--- QUOTED PASSAGE ---
Qureshi’s involvement in national and international tiger monitoring efforts began in the early 2000s. Together with a team of scientists including Jhala and Dr. Rajesh Gopal, Secretary General of the Global Tiger Forum and former Member Secretary of the National Tiger Conservation Authority, Qureshi developed the All India Tiger Monitoring project, a precursor to the current census that improved on older census methods by utilizing sign surveys, GIS and camera traps. The project was adopted countrywide in 2006 after tigers were found to be extinct at Sariska Tiger Reserve in 2005. Sariska, an older Indian park located in the state of Rajasthan, was created in the 1950’s and became a reserve in 1978. The Sariska tragedy was the canary in the coal mine that awoke India to a need to devise even more rigorous strategies to protect its tigers.

Qureshi currently directs the Information Technology, Remote Sensing and Geographic Information System facility at WII. The lab is at the heart of the monitoring effort and gives information about the ecology of carnivores both in and outside protected areas as well as the status of human encroachment on habitat, such as village expansion, and how animals are dispersing across landscapes. Information gathered is used to affect policy and management intervention of large carnivores, including the tiger.

In a discussion of the different methods used to count tigers, Qureshi explained that camera traps yield the best information about animal presence in forests. Approximately 70-90% of Indian tigers are concentrated in 10-30% of the forest, and camera traps have recorded a lion’s share of their numbers. But how to count the 10-30% of tigers in the remaining forest? For this he said you need index calibration, a method that factors the number of tiger signs, like scat and pugmarks, and also signs of other species found and counted across many gridded, sampled research areas. Qureshi said that Index calibration yields robust, accurate results for counting tigers across large regions. Scientists use the collected, real density data to create a predictive model that is then used to determine tiger abundance in terrain where humans cannot easily go and where camera traps are difficult or not possible to install.

--- REQUIRED ACTIONS ---
**1.** In the tiger monitoring passage, in what year did Sariska become a reserve?
**2.** Rewrite the tiger monitoring passage from "Qureshi currently directs" to "including the tiger.", changing "lab" to "laboratory".

--- DATA ENTRIES ---

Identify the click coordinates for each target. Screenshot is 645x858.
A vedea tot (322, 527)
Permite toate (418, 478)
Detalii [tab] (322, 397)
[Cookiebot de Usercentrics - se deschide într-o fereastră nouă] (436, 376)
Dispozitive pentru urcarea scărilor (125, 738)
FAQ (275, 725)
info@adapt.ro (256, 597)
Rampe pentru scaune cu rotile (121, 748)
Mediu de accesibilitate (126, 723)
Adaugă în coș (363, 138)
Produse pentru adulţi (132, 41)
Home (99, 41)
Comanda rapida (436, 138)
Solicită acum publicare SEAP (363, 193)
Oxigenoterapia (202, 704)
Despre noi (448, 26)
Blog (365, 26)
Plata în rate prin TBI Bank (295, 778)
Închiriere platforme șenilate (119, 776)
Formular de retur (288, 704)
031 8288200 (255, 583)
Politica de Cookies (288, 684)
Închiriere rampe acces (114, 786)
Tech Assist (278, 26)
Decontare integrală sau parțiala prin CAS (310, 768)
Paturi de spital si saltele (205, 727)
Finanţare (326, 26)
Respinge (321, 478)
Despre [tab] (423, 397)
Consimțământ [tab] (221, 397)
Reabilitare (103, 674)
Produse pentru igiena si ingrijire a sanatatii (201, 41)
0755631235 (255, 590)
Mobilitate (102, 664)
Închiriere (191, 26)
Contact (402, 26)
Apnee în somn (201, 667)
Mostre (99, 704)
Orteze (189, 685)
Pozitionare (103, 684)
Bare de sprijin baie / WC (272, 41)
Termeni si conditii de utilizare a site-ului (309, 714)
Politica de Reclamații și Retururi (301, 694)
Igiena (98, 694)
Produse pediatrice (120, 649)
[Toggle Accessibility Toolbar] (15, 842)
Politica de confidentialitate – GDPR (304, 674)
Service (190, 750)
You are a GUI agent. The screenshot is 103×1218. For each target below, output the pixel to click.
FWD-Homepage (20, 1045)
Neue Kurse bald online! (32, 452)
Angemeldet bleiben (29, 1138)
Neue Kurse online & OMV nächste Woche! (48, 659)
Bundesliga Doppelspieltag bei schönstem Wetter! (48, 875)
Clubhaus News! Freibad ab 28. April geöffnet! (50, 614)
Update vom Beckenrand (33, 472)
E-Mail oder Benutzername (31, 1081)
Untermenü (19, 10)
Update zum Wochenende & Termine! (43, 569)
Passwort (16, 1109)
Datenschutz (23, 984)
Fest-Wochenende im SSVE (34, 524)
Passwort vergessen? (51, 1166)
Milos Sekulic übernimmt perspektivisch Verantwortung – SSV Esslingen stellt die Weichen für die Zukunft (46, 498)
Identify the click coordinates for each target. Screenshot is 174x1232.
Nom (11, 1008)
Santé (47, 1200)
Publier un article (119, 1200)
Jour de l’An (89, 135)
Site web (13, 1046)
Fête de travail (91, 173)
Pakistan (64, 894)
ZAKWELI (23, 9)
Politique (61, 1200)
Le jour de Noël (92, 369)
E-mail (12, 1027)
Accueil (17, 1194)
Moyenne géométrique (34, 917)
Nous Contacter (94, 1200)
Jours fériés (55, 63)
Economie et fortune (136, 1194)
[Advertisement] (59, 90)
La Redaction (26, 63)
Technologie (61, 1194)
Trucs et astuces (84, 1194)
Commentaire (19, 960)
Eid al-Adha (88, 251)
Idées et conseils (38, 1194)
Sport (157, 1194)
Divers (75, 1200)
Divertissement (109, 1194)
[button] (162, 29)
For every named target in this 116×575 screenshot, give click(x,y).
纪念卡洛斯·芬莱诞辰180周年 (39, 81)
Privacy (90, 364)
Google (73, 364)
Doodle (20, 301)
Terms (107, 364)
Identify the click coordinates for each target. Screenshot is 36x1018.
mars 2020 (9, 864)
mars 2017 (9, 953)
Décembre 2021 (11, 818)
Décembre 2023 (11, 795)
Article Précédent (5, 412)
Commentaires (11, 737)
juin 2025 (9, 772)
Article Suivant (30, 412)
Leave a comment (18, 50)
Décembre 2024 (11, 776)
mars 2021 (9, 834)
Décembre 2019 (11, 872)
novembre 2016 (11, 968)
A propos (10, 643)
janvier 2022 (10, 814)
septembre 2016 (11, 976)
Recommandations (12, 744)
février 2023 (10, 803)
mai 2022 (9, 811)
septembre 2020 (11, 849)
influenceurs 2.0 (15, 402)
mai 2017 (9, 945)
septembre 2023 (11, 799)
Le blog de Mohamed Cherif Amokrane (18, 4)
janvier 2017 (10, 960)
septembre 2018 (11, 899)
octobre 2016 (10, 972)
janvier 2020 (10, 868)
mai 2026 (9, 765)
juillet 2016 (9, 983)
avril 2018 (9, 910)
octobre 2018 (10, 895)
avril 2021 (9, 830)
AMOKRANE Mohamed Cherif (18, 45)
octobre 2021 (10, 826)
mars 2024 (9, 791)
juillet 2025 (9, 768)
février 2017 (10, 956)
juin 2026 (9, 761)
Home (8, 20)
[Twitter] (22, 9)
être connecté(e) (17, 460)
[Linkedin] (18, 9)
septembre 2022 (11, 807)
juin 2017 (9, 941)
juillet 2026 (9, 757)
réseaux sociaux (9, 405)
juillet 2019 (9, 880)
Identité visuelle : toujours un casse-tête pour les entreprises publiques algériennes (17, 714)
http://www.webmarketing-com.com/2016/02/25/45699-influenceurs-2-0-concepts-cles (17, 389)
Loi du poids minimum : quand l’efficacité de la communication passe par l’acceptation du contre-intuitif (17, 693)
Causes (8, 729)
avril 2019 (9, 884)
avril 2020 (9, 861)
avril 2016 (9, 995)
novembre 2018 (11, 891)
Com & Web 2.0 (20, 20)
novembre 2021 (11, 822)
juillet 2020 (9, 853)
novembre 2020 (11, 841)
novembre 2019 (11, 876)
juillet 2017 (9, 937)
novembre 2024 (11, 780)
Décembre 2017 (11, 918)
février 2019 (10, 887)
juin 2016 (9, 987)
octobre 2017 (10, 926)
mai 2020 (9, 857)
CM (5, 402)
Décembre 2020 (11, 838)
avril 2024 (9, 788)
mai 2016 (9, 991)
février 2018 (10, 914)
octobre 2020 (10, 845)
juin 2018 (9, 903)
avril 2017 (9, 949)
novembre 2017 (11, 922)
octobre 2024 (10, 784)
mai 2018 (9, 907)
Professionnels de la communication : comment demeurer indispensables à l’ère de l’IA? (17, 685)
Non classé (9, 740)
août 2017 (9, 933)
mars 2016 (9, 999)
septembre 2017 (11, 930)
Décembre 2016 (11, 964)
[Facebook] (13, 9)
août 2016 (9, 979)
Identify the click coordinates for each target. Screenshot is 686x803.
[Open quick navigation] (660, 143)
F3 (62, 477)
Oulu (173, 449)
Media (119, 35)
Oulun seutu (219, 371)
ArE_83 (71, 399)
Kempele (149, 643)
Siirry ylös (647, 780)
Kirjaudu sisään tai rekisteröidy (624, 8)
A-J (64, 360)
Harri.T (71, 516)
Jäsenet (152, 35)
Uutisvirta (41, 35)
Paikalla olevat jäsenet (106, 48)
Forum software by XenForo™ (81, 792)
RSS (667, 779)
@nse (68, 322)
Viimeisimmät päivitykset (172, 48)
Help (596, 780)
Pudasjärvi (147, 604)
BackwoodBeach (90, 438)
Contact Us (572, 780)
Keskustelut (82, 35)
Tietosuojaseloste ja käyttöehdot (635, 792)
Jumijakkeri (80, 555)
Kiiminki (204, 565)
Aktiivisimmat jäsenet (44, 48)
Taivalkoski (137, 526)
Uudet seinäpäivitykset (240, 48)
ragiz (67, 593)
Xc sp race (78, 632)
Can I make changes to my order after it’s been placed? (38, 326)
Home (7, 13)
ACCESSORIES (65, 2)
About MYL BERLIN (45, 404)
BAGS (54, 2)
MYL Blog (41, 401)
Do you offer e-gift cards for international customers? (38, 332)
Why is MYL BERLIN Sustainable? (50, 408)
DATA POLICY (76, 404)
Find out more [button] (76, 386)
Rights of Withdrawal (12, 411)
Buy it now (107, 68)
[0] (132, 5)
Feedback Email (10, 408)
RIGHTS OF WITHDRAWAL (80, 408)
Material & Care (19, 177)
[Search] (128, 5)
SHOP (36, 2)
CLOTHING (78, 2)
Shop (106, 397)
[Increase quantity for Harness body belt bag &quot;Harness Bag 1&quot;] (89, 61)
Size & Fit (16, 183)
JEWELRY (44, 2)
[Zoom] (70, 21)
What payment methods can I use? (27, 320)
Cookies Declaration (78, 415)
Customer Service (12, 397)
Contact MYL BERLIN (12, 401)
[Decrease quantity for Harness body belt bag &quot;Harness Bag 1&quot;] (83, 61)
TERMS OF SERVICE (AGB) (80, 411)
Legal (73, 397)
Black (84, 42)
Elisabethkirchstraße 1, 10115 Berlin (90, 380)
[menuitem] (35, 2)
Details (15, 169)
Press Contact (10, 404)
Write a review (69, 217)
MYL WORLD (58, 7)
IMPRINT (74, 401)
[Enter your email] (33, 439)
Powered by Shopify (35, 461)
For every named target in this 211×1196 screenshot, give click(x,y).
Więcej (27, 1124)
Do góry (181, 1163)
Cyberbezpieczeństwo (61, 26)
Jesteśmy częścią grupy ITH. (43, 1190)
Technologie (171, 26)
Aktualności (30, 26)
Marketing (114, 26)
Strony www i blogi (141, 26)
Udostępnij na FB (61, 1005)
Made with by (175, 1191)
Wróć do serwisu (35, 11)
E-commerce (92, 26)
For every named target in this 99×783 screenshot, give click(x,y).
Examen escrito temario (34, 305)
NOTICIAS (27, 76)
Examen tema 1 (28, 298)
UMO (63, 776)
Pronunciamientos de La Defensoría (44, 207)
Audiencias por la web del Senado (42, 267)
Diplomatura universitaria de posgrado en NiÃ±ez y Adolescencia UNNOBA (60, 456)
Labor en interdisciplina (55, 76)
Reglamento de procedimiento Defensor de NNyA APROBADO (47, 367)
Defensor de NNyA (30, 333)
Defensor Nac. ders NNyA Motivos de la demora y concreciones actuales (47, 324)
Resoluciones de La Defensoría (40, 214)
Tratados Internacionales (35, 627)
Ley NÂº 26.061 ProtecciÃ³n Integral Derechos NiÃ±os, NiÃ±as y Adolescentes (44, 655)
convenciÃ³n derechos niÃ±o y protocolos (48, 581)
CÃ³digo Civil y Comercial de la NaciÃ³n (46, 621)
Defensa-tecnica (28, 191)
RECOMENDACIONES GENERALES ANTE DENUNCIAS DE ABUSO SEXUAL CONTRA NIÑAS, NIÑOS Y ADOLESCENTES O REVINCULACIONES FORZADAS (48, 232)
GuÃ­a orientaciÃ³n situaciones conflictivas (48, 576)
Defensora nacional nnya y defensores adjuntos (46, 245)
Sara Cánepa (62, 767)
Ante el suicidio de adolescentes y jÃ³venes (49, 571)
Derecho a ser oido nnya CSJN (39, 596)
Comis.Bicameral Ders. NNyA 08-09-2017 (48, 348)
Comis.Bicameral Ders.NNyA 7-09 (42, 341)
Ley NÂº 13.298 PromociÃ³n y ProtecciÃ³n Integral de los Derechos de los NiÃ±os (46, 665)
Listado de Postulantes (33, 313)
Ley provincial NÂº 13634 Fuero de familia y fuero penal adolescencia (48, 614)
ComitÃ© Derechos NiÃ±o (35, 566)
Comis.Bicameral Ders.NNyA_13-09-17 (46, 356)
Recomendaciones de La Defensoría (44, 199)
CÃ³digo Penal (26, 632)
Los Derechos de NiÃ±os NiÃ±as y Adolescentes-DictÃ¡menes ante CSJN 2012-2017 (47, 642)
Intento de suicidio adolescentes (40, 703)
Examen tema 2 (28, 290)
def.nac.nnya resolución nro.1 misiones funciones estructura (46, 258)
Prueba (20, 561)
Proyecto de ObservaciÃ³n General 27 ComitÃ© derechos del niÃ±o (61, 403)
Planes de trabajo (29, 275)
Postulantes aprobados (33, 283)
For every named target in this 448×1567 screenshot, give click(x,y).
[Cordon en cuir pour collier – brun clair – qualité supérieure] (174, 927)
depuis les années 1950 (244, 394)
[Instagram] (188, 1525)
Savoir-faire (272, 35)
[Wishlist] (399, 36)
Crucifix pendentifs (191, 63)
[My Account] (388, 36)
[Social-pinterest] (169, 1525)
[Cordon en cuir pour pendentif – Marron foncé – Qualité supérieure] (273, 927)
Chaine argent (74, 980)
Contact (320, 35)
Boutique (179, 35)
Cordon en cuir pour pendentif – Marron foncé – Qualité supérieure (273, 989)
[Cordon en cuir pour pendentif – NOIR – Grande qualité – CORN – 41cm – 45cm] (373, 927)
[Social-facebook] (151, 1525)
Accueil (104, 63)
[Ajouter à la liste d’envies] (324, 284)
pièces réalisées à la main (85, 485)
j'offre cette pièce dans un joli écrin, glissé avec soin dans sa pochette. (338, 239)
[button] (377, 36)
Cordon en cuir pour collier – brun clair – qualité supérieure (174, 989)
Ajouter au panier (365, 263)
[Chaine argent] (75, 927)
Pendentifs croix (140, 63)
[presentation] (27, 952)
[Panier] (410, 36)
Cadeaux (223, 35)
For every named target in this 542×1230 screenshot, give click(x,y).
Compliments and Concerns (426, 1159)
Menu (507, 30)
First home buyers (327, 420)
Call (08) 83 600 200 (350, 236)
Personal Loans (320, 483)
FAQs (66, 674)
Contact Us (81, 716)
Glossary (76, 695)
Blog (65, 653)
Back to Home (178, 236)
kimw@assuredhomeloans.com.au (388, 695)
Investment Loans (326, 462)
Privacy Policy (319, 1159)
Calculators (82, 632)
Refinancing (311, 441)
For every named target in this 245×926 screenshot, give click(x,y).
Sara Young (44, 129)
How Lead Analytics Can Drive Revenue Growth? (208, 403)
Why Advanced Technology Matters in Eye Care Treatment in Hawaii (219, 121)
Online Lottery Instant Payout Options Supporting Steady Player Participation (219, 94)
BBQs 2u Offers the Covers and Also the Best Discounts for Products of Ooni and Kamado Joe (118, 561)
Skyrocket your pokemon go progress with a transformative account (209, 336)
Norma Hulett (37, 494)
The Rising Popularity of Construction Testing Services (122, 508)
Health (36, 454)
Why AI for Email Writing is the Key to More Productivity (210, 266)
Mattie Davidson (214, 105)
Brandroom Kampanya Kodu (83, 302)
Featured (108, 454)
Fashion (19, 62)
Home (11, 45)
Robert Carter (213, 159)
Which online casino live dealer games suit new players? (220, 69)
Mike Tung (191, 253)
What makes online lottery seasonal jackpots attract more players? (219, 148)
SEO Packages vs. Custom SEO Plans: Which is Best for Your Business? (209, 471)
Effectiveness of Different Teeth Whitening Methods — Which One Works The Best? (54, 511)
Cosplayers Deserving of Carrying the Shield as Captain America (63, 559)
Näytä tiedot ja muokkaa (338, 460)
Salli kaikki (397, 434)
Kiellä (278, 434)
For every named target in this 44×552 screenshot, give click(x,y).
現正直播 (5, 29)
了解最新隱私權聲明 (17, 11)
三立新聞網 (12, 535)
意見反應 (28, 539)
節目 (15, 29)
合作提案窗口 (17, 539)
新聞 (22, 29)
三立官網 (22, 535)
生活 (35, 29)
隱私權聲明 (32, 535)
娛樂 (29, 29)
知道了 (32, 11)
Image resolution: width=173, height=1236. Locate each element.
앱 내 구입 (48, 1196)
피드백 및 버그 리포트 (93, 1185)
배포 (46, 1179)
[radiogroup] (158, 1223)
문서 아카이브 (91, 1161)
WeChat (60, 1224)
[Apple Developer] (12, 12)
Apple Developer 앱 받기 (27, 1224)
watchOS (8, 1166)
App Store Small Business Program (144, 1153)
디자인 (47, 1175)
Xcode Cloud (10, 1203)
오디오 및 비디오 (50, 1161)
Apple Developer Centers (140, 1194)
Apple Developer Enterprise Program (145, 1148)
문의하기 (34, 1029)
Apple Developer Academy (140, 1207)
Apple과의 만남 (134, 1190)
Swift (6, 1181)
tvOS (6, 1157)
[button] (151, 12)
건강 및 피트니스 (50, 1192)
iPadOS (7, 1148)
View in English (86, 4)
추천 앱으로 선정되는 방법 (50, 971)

--- TASK-BY-TASK RESULTS ---
**1.** 1978

**2.**
Qureshi currently directs the Information Technology, Remote Sensing and Geographic Information System facility at WII. The laboratory is at the heart of the monitoring effort and gives information about the ecology of carnivores both in and outside protected areas as well as the status of human encroachment on habitat, such as village expansion, and how animals are dispersing across landscapes. Information gathered is used to affect policy and management intervention of large carnivores, including the tiger.